▸ TASK: Render the data below as a Markdown table with two columns, No. and Data line. Give each nonblank line its own row, numbered in order, and leave out blank lines.

▸ DATA FOR THIS TASK:
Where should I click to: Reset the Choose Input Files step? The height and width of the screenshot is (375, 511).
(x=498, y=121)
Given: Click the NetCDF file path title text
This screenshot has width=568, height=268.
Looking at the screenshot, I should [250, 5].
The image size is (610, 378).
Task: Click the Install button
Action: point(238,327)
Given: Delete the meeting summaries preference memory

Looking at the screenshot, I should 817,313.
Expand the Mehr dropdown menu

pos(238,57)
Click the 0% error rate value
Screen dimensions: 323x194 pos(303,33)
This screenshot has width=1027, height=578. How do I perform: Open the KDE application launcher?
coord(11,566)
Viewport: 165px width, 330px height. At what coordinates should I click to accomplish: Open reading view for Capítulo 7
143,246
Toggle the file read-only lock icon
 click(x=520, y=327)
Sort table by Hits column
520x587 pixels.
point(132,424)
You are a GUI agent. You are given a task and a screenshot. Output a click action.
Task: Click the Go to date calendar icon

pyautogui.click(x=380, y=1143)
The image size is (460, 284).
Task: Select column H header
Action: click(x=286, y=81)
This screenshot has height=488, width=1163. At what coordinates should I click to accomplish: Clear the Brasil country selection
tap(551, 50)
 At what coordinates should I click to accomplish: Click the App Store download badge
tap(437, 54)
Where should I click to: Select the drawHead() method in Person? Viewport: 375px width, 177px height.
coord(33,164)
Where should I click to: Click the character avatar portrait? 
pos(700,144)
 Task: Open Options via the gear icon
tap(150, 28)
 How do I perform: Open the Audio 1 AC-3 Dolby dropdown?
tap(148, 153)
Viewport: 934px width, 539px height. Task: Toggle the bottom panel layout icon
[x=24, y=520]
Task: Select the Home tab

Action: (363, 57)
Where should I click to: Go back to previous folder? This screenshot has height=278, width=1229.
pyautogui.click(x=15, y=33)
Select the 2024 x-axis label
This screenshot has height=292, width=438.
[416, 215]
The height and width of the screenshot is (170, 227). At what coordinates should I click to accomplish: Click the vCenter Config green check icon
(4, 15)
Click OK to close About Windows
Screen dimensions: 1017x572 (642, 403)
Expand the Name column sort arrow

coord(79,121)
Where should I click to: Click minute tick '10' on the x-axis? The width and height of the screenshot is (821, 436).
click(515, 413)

▸ WRITTEN ANSWER:
| No. | Data line |
|---|---|
| 1 | Where should I click to: Reset the Choose Input Files step? The height and width of the screenshot is (375, 511). |
| 2 | (x=498, y=121) |
| 3 | Given: Click the NetCDF file path title text |
| 4 | This screenshot has width=568, height=268. |
| 5 | Looking at the screenshot, I should [250, 5]. |
| 6 | The image size is (610, 378). |
| 7 | Task: Click the Install button |
| 8 | Action: point(238,327) |
| 9 | Given: Delete the meeting summaries preference memory |
| 10 | Looking at the screenshot, I should 817,313. |
| 11 | Expand the Mehr dropdown menu |
| 12 | pos(238,57) |
| 13 | Click the 0% error rate value |
| 14 | Screen dimensions: 323x194 pos(303,33) |
| 15 | This screenshot has width=1027, height=578. How do I perform: Open the KDE application launcher? |
| 16 | coord(11,566) |
| 17 | Viewport: 165px width, 330px height. At what coordinates should I click to accomplish: Open reading view for Capítulo 7 |
| 18 | 143,246 |
| 19 | Toggle the file read-only lock icon |
| 20 |  click(x=520, y=327) |
| 21 | Sort table by Hits column |
| 22 | 520x587 pixels. |
| 23 | point(132,424) |
| 24 | You are a GUI agent. You are given a task and a screenshot. Output a click action. |
| 25 | Task: Click the Go to date calendar icon |
| 26 | pyautogui.click(x=380, y=1143) |
| 27 | The image size is (460, 284). |
| 28 | Task: Select column H header |
| 29 | Action: click(x=286, y=81) |
| 30 | This screenshot has height=488, width=1163. At what coordinates should I click to accomplish: Clear the Brasil country selection |
| 31 | tap(551, 50) |
| 32 |  At what coordinates should I click to accomplish: Click the App Store download badge |
| 33 | tap(437, 54) |
| 34 | Where should I click to: Select the drawHead() method in Person? Viewport: 375px width, 177px height. |
| 35 | coord(33,164) |
| 36 | Where should I click to: Click the character avatar portrait?  |
| 37 | pos(700,144) |
| 38 |  Task: Open Options via the gear icon |
| 39 | tap(150, 28) |
| 40 |  How do I perform: Open the Audio 1 AC-3 Dolby dropdown? |
| 41 | tap(148, 153) |
| 42 | Viewport: 934px width, 539px height. Task: Toggle the bottom panel layout icon |
| 43 | [x=24, y=520] |
| 44 | Task: Select the Home tab |
| 45 | Action: (363, 57) |
| 46 | Where should I click to: Go back to previous folder? This screenshot has height=278, width=1229. |
| 47 | pyautogui.click(x=15, y=33) |
| 48 | Select the 2024 x-axis label |
| 49 | This screenshot has height=292, width=438. |
| 50 | [416, 215] |
| 51 | The height and width of the screenshot is (170, 227). At what coordinates should I click to accomplish: Click the vCenter Config green check icon |
| 52 | (4, 15) |
| 53 | Click OK to close About Windows |
| 54 | Screen dimensions: 1017x572 (642, 403) |
| 55 | Expand the Name column sort arrow |
| 56 | coord(79,121) |
| 57 | Where should I click to: Click minute tick '10' on the x-axis? The width and height of the screenshot is (821, 436). |
| 58 | click(515, 413) |